● Exercises to complete
- A) Name each distinct acronym that appears in the mailing-list post on WebSocket Stasis control, listing each one once.
- B) Pick up the mailing-list post on WebSocket Stasis control after its final sentence and keep writing it.

● Passage

•••

Re: WebSocket Stasis Control Best Practice

Krandon <krandon.bruse@xxxxxxxxx> · Wed, 18 Jun 2014 14:38:43 -0500

                On Wednesday, June 18, 2014 at 9:01 AM, Matthew Jordan wrote:

On Mon, Jun 16, 2014 at 6:03 PM, Krandon <krandon.bruse@xxxxxxxxx> wrote:

                    On Monday, June 16, 2014 at 9:12 AM, Matthew Jordan wrote:
Hey Matt/Everyone,

I actually really like the ideology behind this. The idea that ARI is truly a platform for which people can build complex telephony apps without having to write them in C is really neat. Also, since it's WebSockets, inherently very horizontally scalable which was somewhat of a challenge previously. I do understand some barrier to entry for people who are transitioning from AMI/AGI or even dial plan if they are "porting" an app because of functionality/apps that have to be essentially rewritten/rethought. As with any project, however, I strongly believe that more and more apps will become the "core" of several libraries for interfacing with ARI. It gives a lot of power to the individual utilizing the ARI interface.

Thanks!

With the TALK_DETECT function, I could re-create AMD and it would actually would be way more extendable (not to mention decently fast). 

I have at least tested the scalability of concurrent calls and requests generating lots of events and have been extremely impressed so far. This may be the scalability freak in me, but is there a way I can tell the ARI not to send me events that I don't care about when first connecting to /events? For example, RTP related events. I remember seeing something about not having pub/sub for a reason. I could just discard processing the packet, but with the load we've been dealing with, even that is very expensive.

Some background, and then a few thoughts on this topic.

•••

● Provided data
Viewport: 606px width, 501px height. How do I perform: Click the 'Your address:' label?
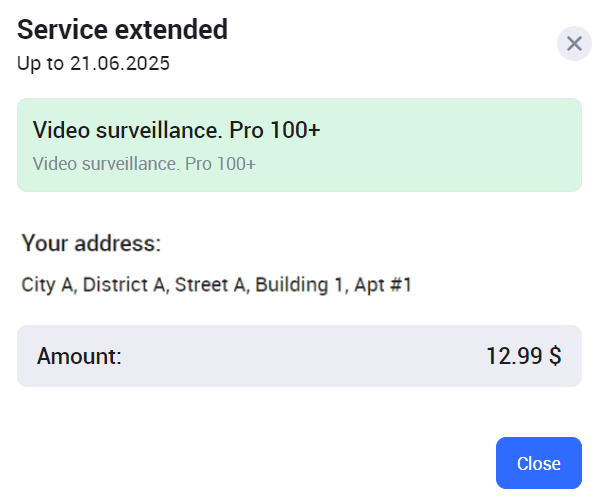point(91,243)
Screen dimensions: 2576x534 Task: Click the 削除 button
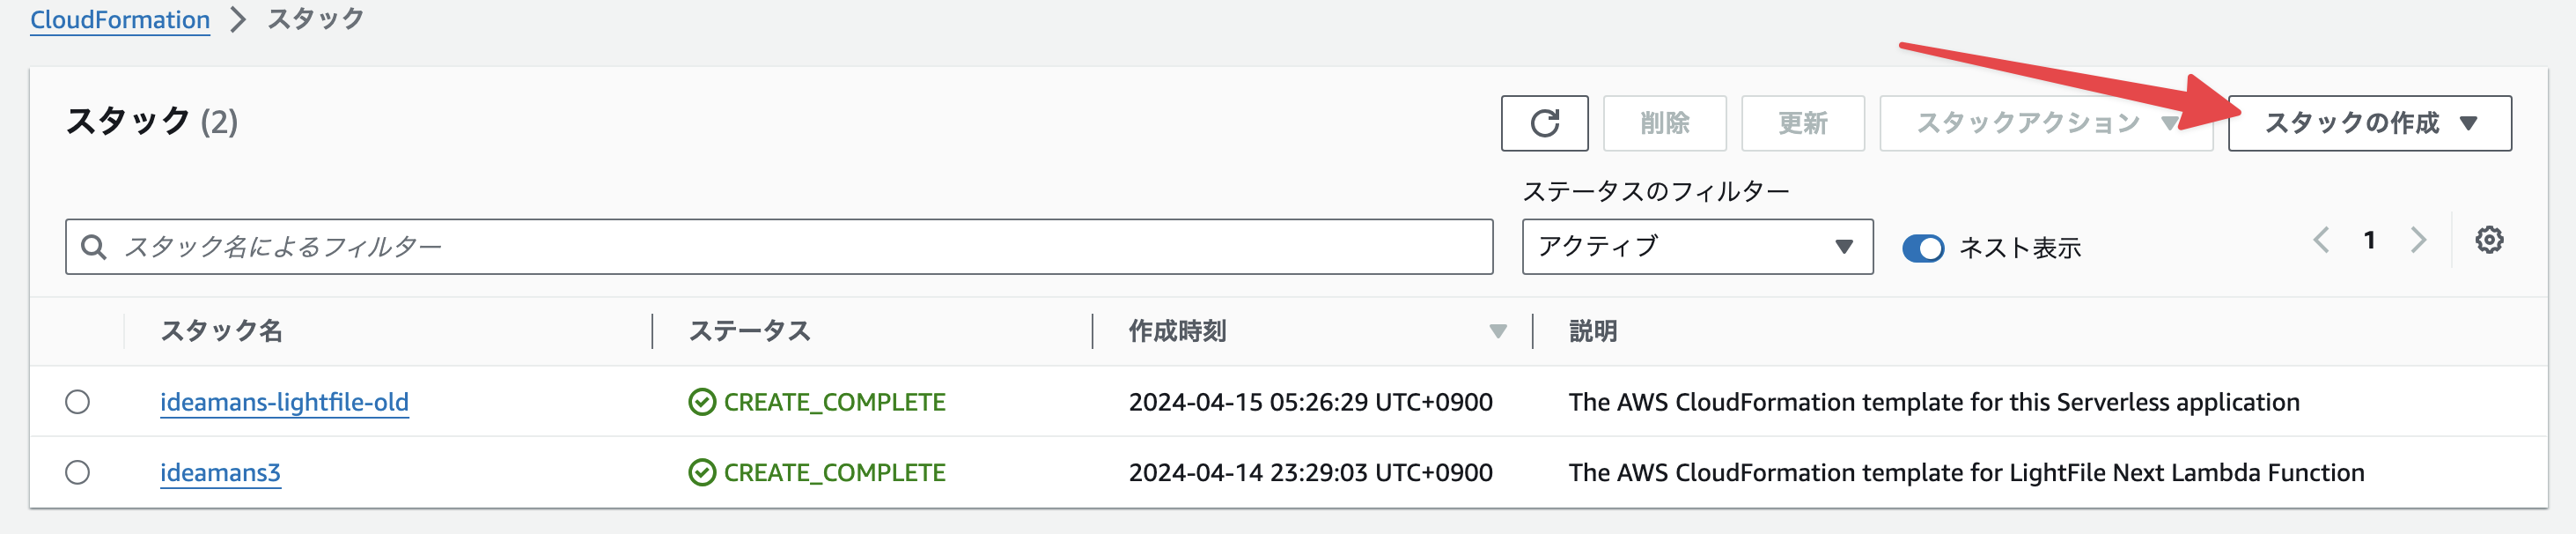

•••

● Answers per task
- A) ARI, AMI, AGI, AMD, RTP

- B)
When we started Asterisk 12, we had two goals with the APIs:

(1) Fix the presentation of the lifetime of a channel to external entities
(2) Provide something that lets people build their own Queue, VoiceMail, ConfBridge, and other communications applications
Understood - and that is very much needed. I view AMI as more of an abstraction to control Asterisk Applications and ARI as a non-C way to build Asterisk Applications (not to mention way more scalable. Writing a manager proxy with zeroMQ was no fun compared to the plethora of tools to help scale WebSocket-based applications). It really makes scaling out horizontally much easier. 

In order to do both, we needed to find a way to unify a variety of information sources in Asterisk. In prior versions of Asterisk, a lot of information that was generated was tightly coupled with the producer of that information. For example, AMI events were strings that were formed directly by the producers of the events, information about who was bridged with whom was directly produced by MeetMe, ConfBridge, and code in features.c, etc. While tightly coupling the producers/consumers is "fast" (no layers of abstraction to get in the way), it had a lot of drawbacks:

(1) Complexity in large portions of the code base and duplicated (and inconsistent) logic. Think CDRs and you'll know what i mean.
(2) No way to 'share' information. This was the big one: the event subsystem and AMI had a large amount of the information we would need for any API. Somehow we we had to unify that.

Thus was born an internal message bus - Stasis (which is where the dialplan application got its name from) - which is a pub/sub message bus internal to Asterisk that sucked up the event subsystem, AMI events, and a whole host of other stuff.

In Asterisk 12, everything is built on top of that message bus - CEL, CDRs, AMI, ARI, certain interesting features of attended transfers/parking, several resource modules (res_statsd), and other things.
We are using res_statsd now with graphite - a serious improvement over the previous SNMP-based monitoring. Again, falling into the "this has so many tools to help us grow horizontally" category. 

As with anything, there are no free lunches: the message bus allowed us to unify state and create a consistent picture of channels, bridges, and other objects. It decoupled the logic in Asterisk, making the source *much* easier to maintain, debug, fix, and extend. On the other hand, producing events can be (but is not always) a bit more expensive than it was in previous versions. A recent patch (https://reviewboard.asterisk.org/r/3568/) went through and cleaned up some of the more inefficient production of messages, but there's more room for improvement possible.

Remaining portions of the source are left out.